**** Stored data ****

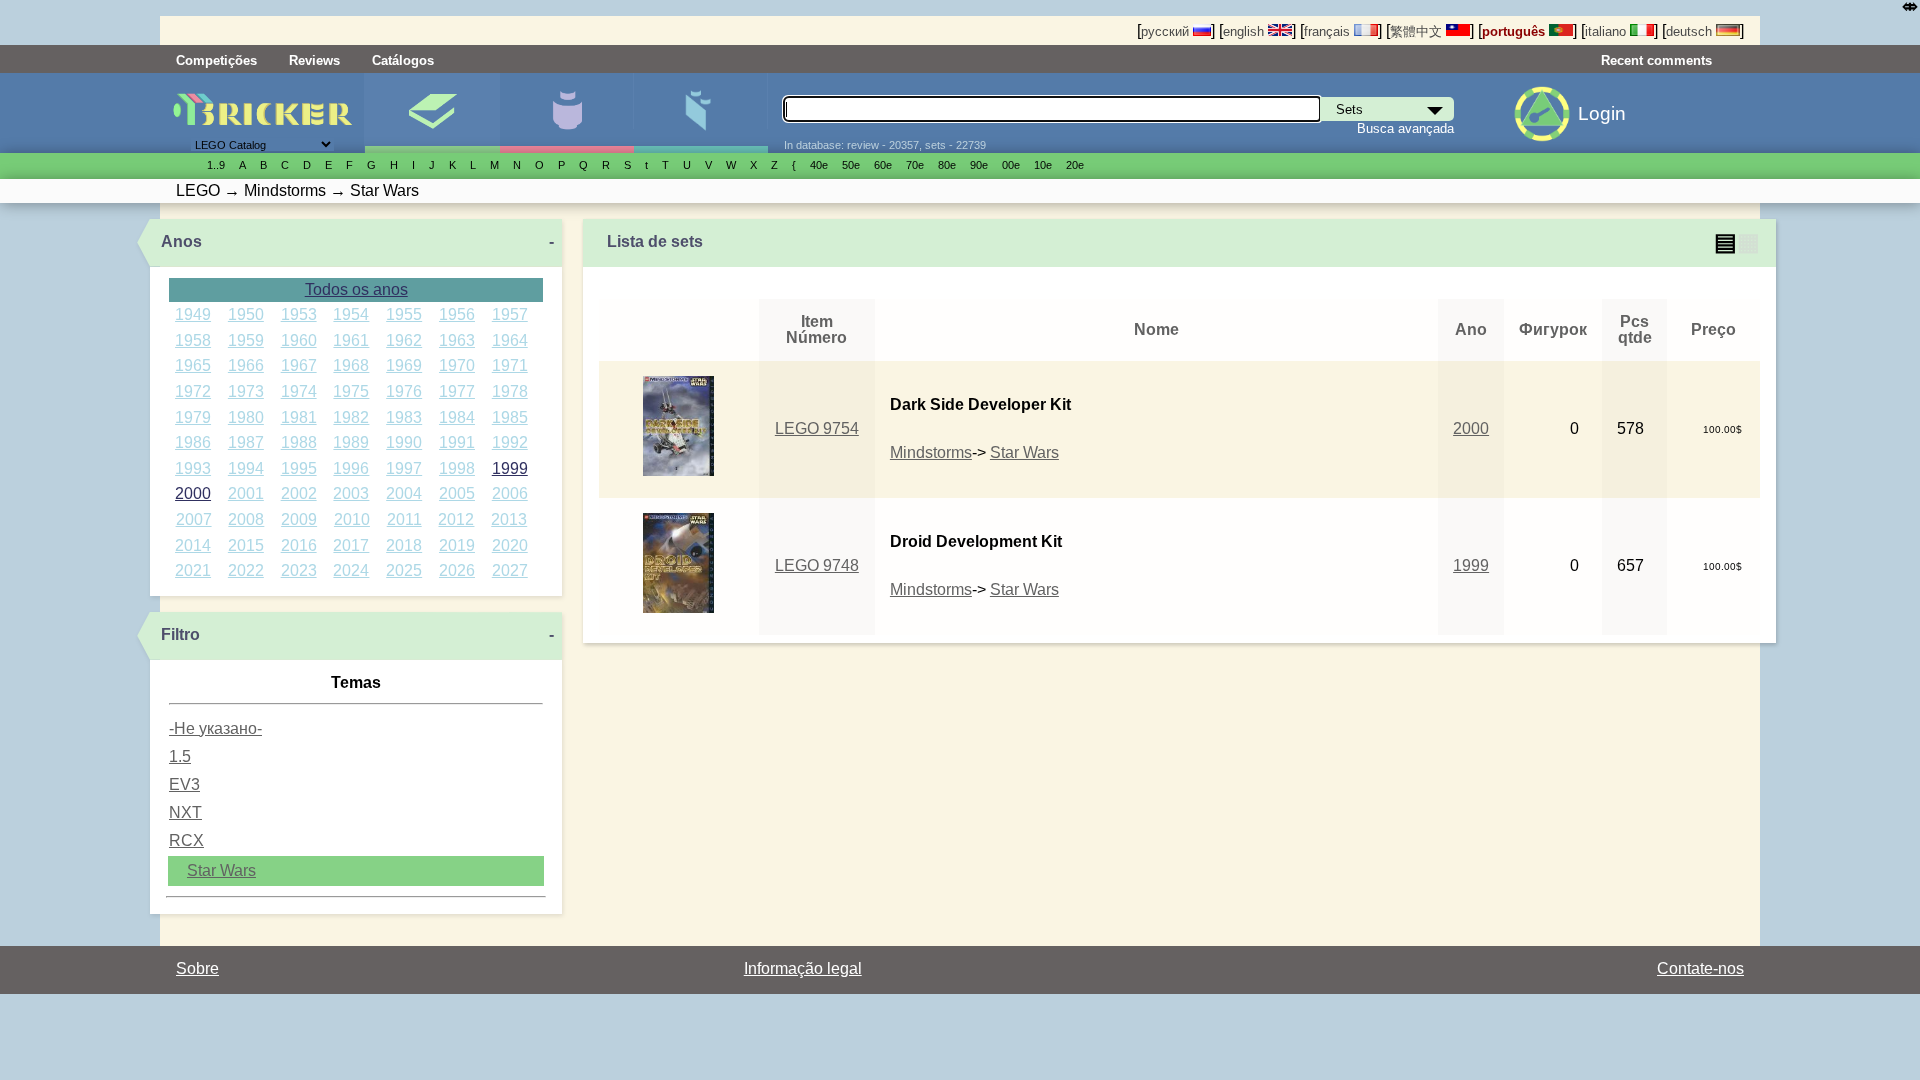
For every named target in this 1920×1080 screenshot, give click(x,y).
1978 (510, 391)
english (1245, 31)
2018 (404, 545)
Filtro (180, 634)
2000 (193, 493)
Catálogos (403, 60)
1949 (193, 314)
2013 (509, 519)
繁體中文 (1418, 31)
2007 (194, 519)
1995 (299, 468)
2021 (193, 570)
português (1515, 31)
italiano (1607, 31)
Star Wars (221, 870)
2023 (299, 570)
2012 (456, 519)
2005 (457, 493)
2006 (510, 493)
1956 (457, 314)
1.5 (180, 756)
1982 (351, 417)
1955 (404, 314)
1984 (457, 417)
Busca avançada (1405, 128)
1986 (193, 442)
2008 (246, 519)
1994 (246, 468)
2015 (246, 545)
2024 (351, 570)
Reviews (314, 60)
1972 (193, 391)
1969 (404, 365)
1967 (299, 365)
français (1329, 31)
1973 (246, 391)
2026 (457, 570)
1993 (193, 468)
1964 (510, 340)
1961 (351, 340)
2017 (351, 545)
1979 (193, 417)
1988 (299, 442)
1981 (299, 417)
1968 (351, 365)
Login (1602, 113)
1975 (351, 391)
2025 (404, 570)
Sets (431, 113)
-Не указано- (215, 728)
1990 (404, 442)
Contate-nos (1700, 968)
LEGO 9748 (817, 565)
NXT (185, 812)
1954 (351, 314)
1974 (299, 391)
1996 (351, 468)
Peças (700, 113)
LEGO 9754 (817, 428)
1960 (299, 340)
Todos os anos (356, 289)
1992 (510, 442)
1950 (246, 314)
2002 (299, 493)
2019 (457, 545)
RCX (186, 840)
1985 (510, 417)
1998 (457, 468)
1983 (404, 417)
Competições (216, 60)
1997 (404, 468)
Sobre (197, 968)
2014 (193, 545)
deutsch (1691, 31)
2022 (246, 570)
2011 (404, 519)
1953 (299, 314)
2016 (299, 545)
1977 (457, 391)
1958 (193, 340)
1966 (246, 365)
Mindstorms (931, 452)
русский (1167, 31)
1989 (351, 442)
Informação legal (803, 968)
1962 (404, 340)
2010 (352, 519)
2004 (404, 493)
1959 (246, 340)
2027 (510, 570)
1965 (193, 365)
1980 (246, 417)
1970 (457, 365)
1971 (510, 365)
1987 (246, 442)
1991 (457, 442)
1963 (457, 340)
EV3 (184, 784)
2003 (351, 493)
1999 (510, 468)
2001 (246, 493)
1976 (404, 391)
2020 (510, 545)
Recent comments (1656, 60)
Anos (181, 241)
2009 (299, 519)
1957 (510, 314)
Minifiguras (566, 113)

****

What is being asked -
From the data above, return every line from the line that has "Competições (216, 60)" up to and including the line that has "Informação legal (803, 968)", exactly.

Solution to this task -
Competições (216, 60)
1997 (404, 468)
Sobre (197, 968)
2014 (193, 545)
deutsch (1691, 31)
2022 (246, 570)
2011 (404, 519)
1953 (299, 314)
2016 (299, 545)
1977 (457, 391)
1958 (193, 340)
1966 (246, 365)
Mindstorms (931, 452)
русский (1167, 31)
1989 (351, 442)
Informação legal (803, 968)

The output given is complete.